Bañada por el cálido sol primaveral, Sansa se permitió un momento para analizar sus propias emociones: paseando junto al duque se sentía segura, a salvo. Incluso podía darse el lujo de ignorar los rostros boquiabiertos y los cuchicheos maliciosos que surgían en torno a ellos al verlos pasear del brazo por la avenida principal de Hyatt Park. No obstante, había algo que lograba inquietarla: a su lado, Sandor Clegane se veía tan alto, tan imponente, tan diferente a Joffrey o cualquiera de los caballeros con los que ella estaba acostumbrada a tratar –caballeros, lánguidos, joviales, muchachos encantadores de finas maneras– que no tenía muy claro cómo debía comportarse en su presencia: el duque no tenía nada de muchacho; aquella silueta oscura, fuerte, de apariencia inaccesible era la de todo un hombre y Sansa no tenía ninguna experiencia tratando con hombres.
–¡Es perfecto! –Arya botaba emocionada sobre su cama, situada junto a la de Sansa–. ¡Sansa, no sabes lo contenta que estoy!
Ambas estaban en camisón, listas para dormir, comentando los eventos del día. Al regresar de su paseo con Clegane, Catelyn las había recibido con un leve rictus de censura en el rostro, pero no había dicho nada al respecto; después de todo, el cabeza de familia era Robb y él había dado su consentimiento para que el duque cortejara a Sansa. Los pensamientos de Arya, sin embargo eran muy distintos a los de su madre: a ella la encantaba leer cualquier artículo sobre estrategia militar que caía en sus manos y Sandor Clegane constituía un ídolo en carne y hueso para ella. Además él se había mostrado muy cortés y atento en todo momento, respondiendo todas las dudas que la chica le planteó. Arya estaba acostumbrada a que todo el mundo la ignorara o se burlara de sus inquietudes, por lo que el hecho de que alguien la tomase en serio y estuviera dispuesto a conversar con ella, constituía una agradable novedad.
–¡Es muchísimo mejor que Joffrey! –tampoco era ningún secreto la aversión que Arya sentía por el vizconde, quien continuamente se mofaba de su apariencia, de su modo de comportarse o sus gustos y se refería a ella por apodos tales como «Marimacho» o «Caracaballo». Por tanto, no era de extrañar lo mucho que detestaba la idea de la boda de Joffrey con su hermana mayor–. Tengo muchísimas ganas de ver la cara que se le va a quedar cuando sepa que te vas a casar con otro.
–Arya, cálmate –dijo Sansa sonriendo–. Aún no está claro que el duque y yo vayamos a casarnos.
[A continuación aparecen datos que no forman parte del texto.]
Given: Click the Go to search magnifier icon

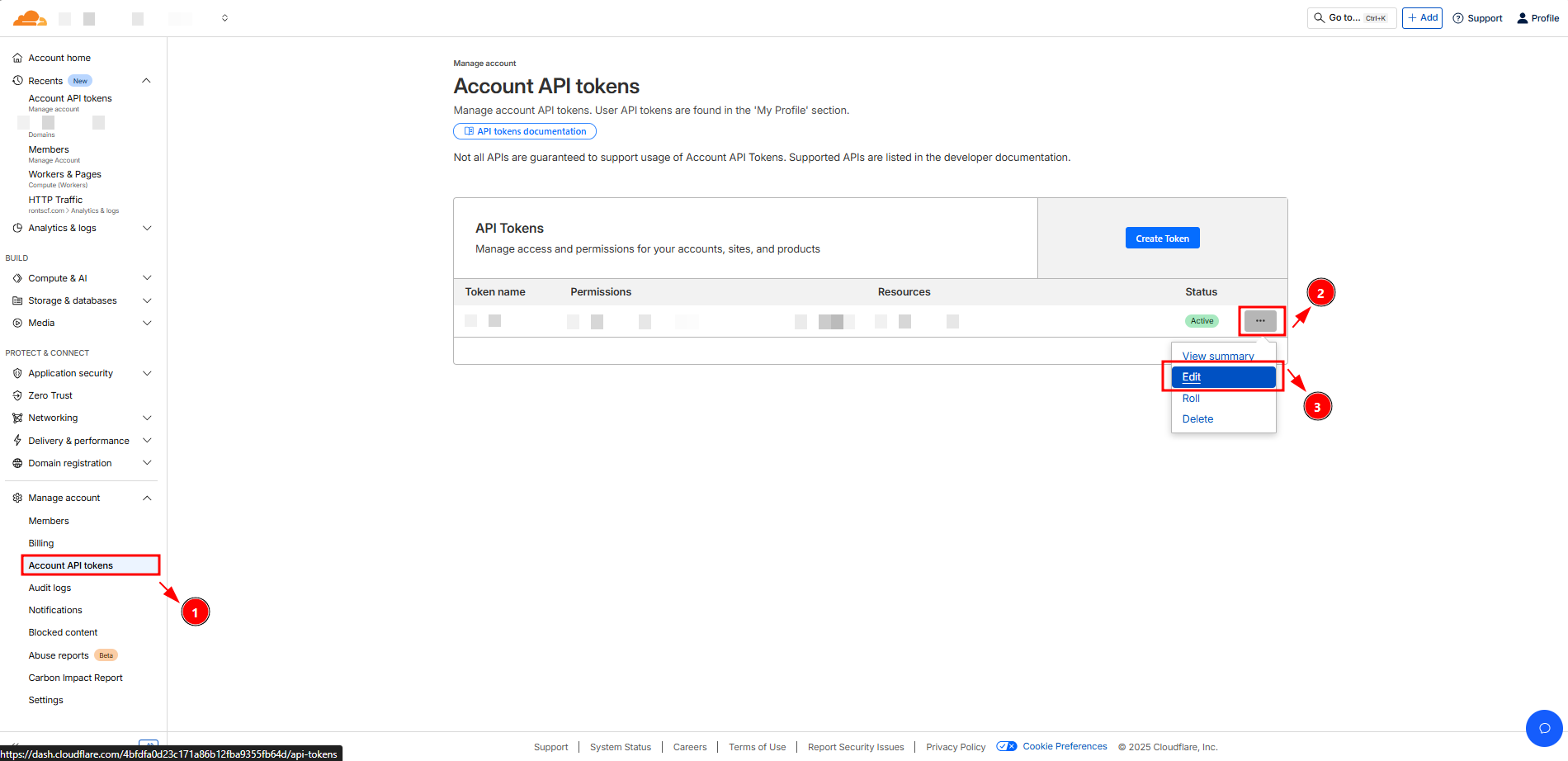Looking at the screenshot, I should [x=1320, y=17].
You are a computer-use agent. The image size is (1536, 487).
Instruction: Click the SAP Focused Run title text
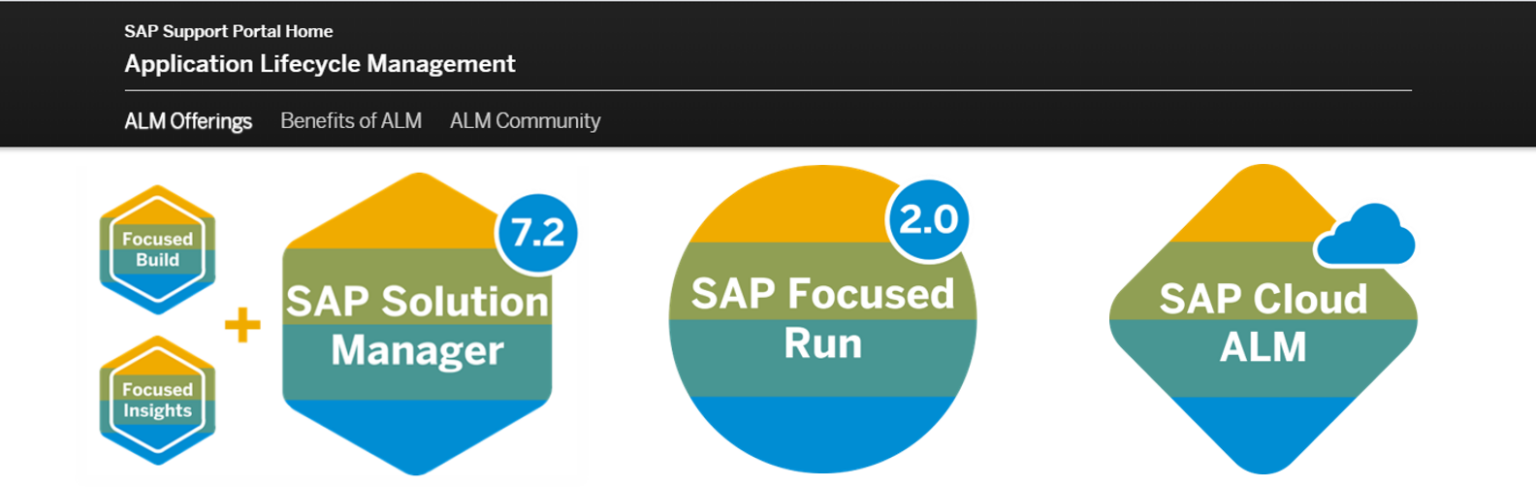(822, 318)
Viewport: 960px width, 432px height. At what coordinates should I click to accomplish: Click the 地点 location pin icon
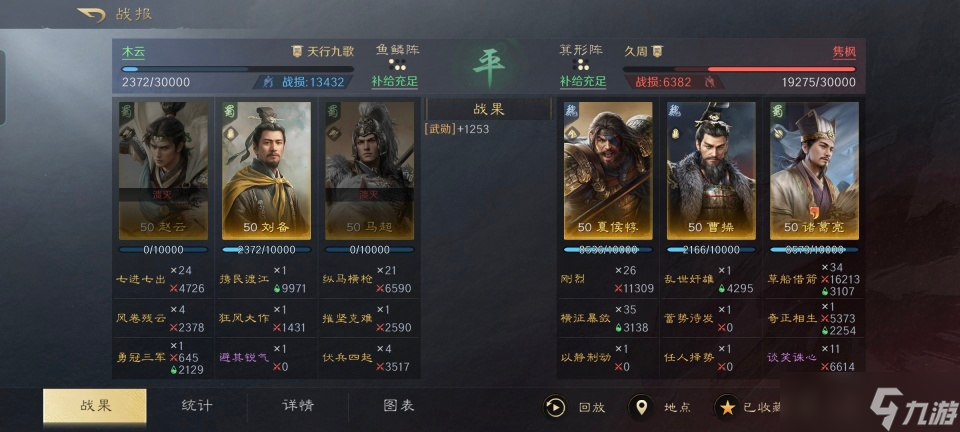pos(641,407)
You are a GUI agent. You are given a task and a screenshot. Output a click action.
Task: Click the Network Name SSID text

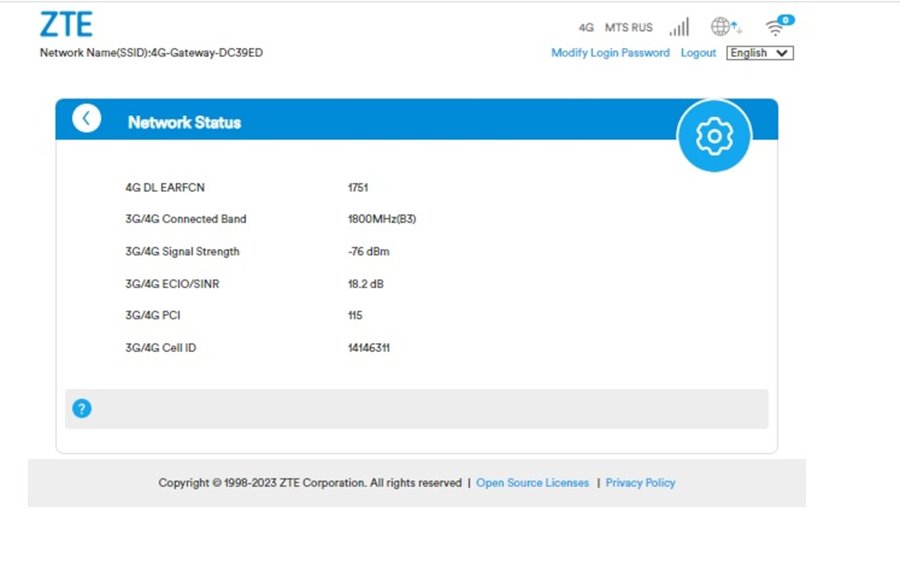[151, 53]
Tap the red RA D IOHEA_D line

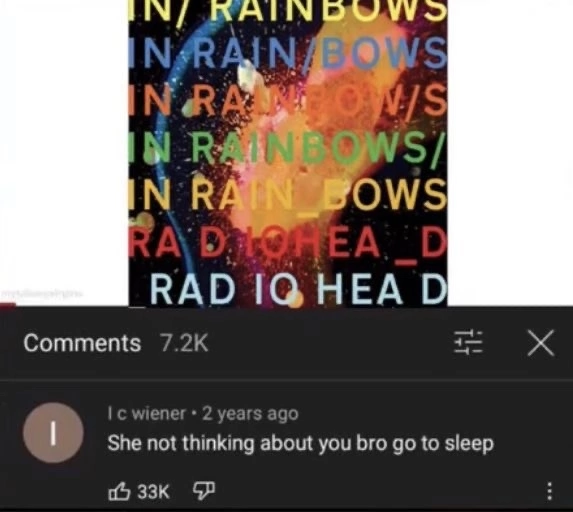[x=289, y=245]
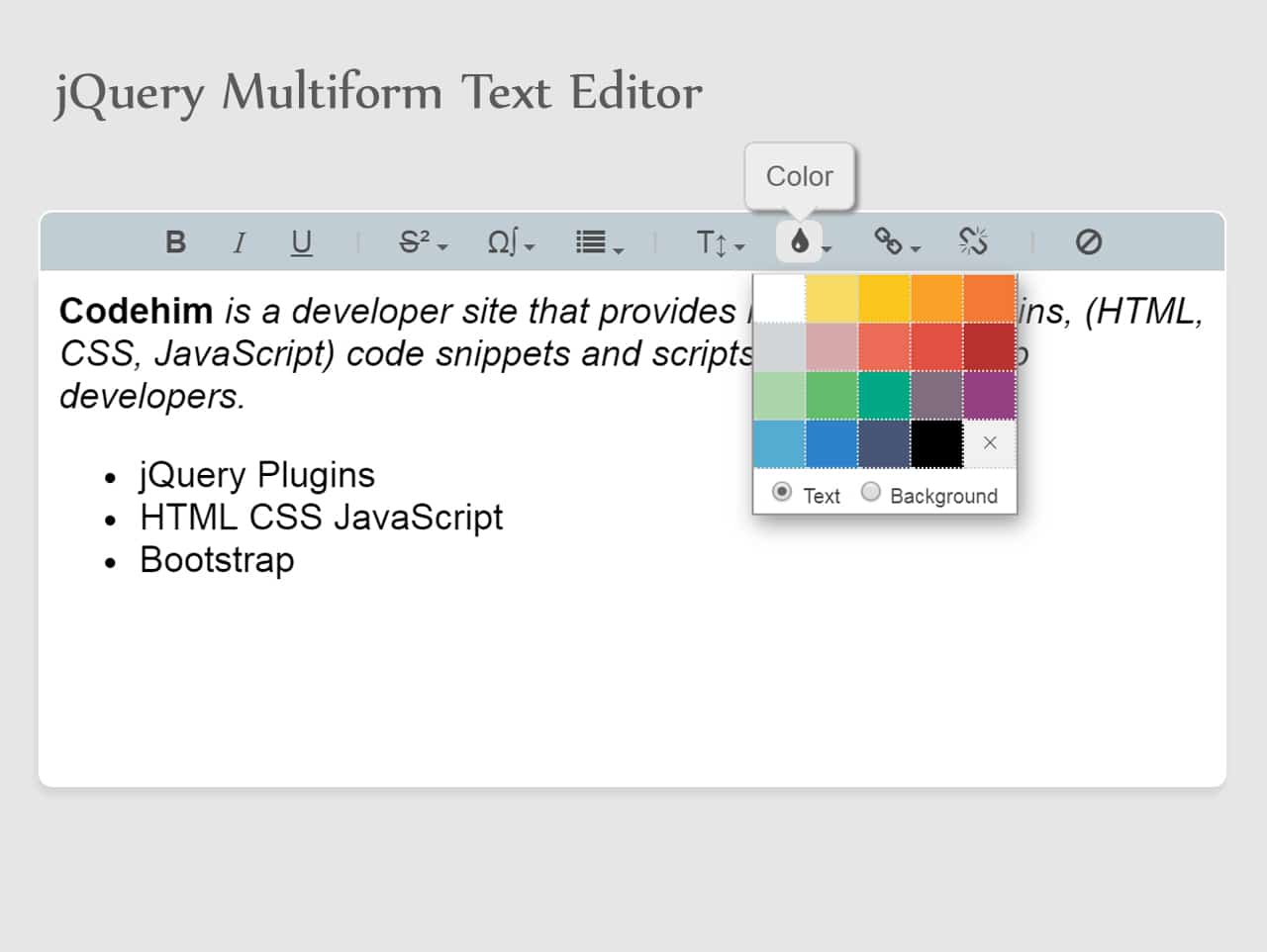Apply italic formatting

[x=239, y=241]
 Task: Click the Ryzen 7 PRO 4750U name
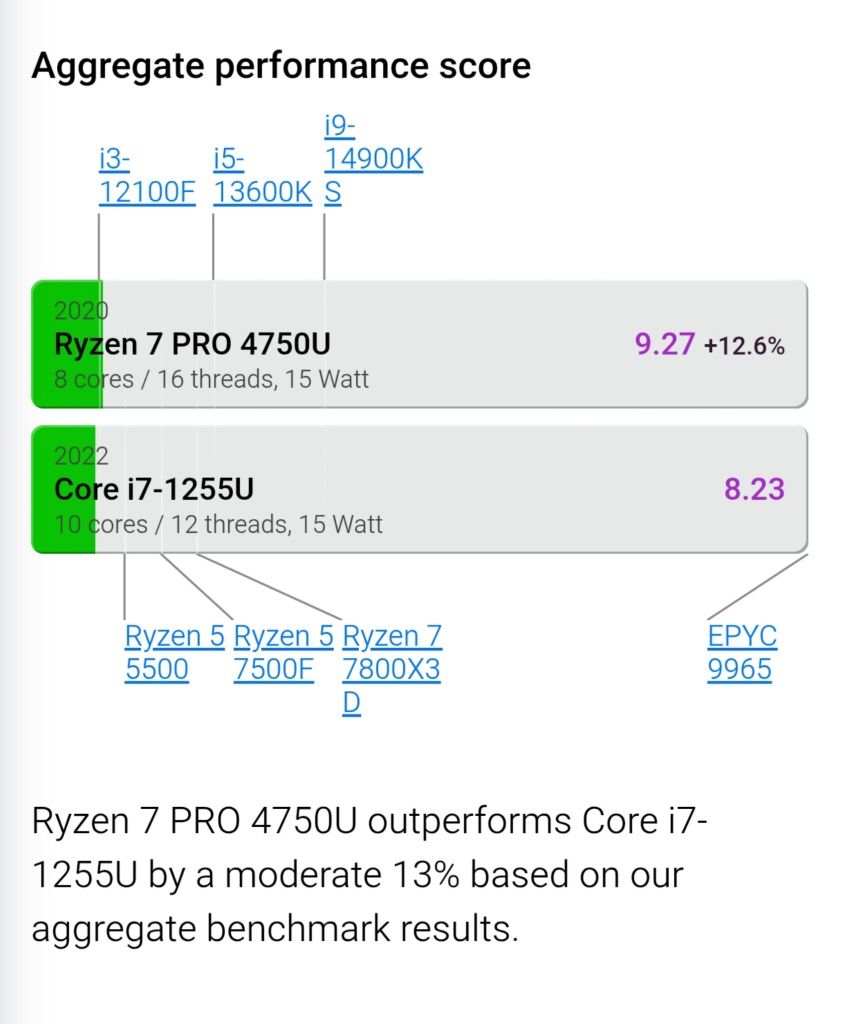tap(193, 344)
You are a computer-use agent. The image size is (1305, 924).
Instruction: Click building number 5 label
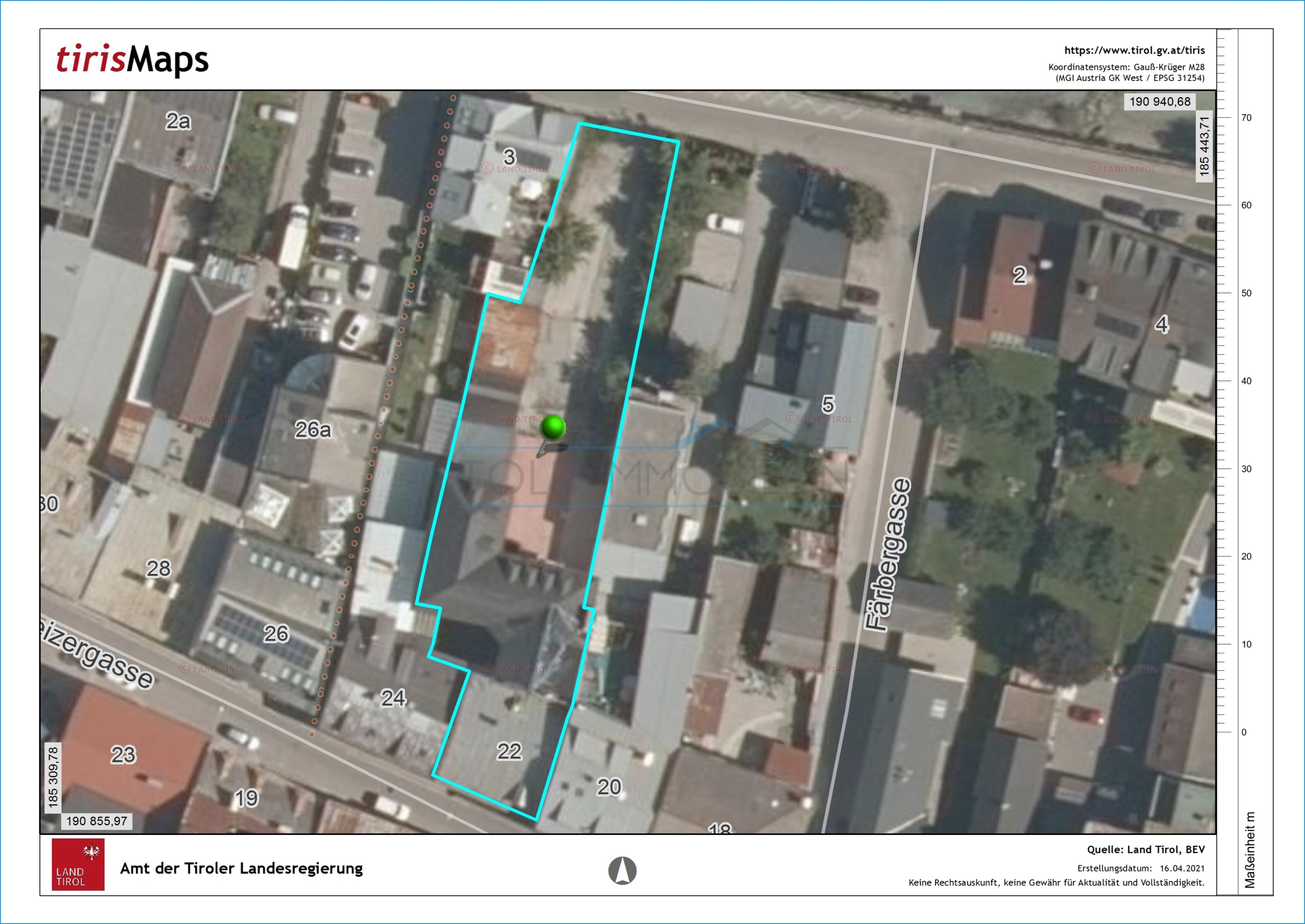coord(828,405)
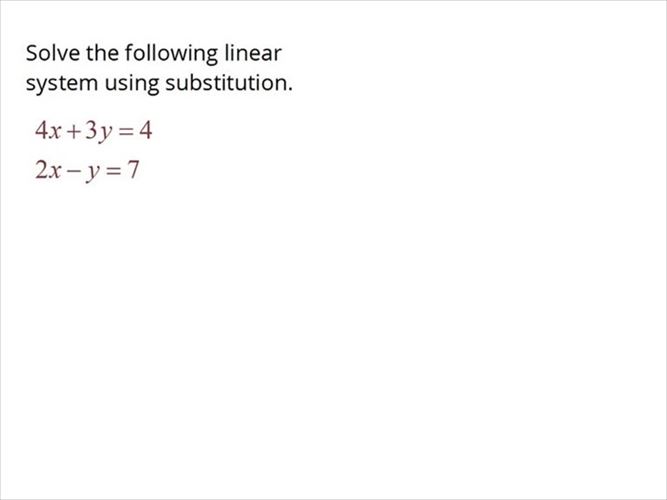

–¿Pero tú estás loca? –Arya abrió mucho los ojos–. Serías una tonta si no te casaras con él: es fuerte, valiente, divertido y escuchó todo lo que Rickon y yo le explicamos. Es infinitamente mejor que cualquiera de los caballeros cursis y estirados con los que sueles relacionarte.
Sansa tenía que reconocer que Arya tenía buena parte de razón: a todos aquellos caballeros les encantaba hablar de sí mismos, pavonearse y presumir de sus logros; sin embargo, ninguno se molestaba en escuchar nada de lo que Sansa tuviera que decir y por supuesto, todos ellos huían de cualquier contacto con niños como de la peste. Por el contrario, desde que se conocían, el duque siempre se había mostrado genuinamente interesado en las opiniones de Sansa y en el tiempo que había pasado con sus hermanos pequeños, él se había comportado de forma cómoda y desenvuelta. No queriendo revelar a su hermana la dirección de sus reflexiones, Sansa apagó la luz de su mesita de noche y cerró los ojos con una sonrisa en los labios.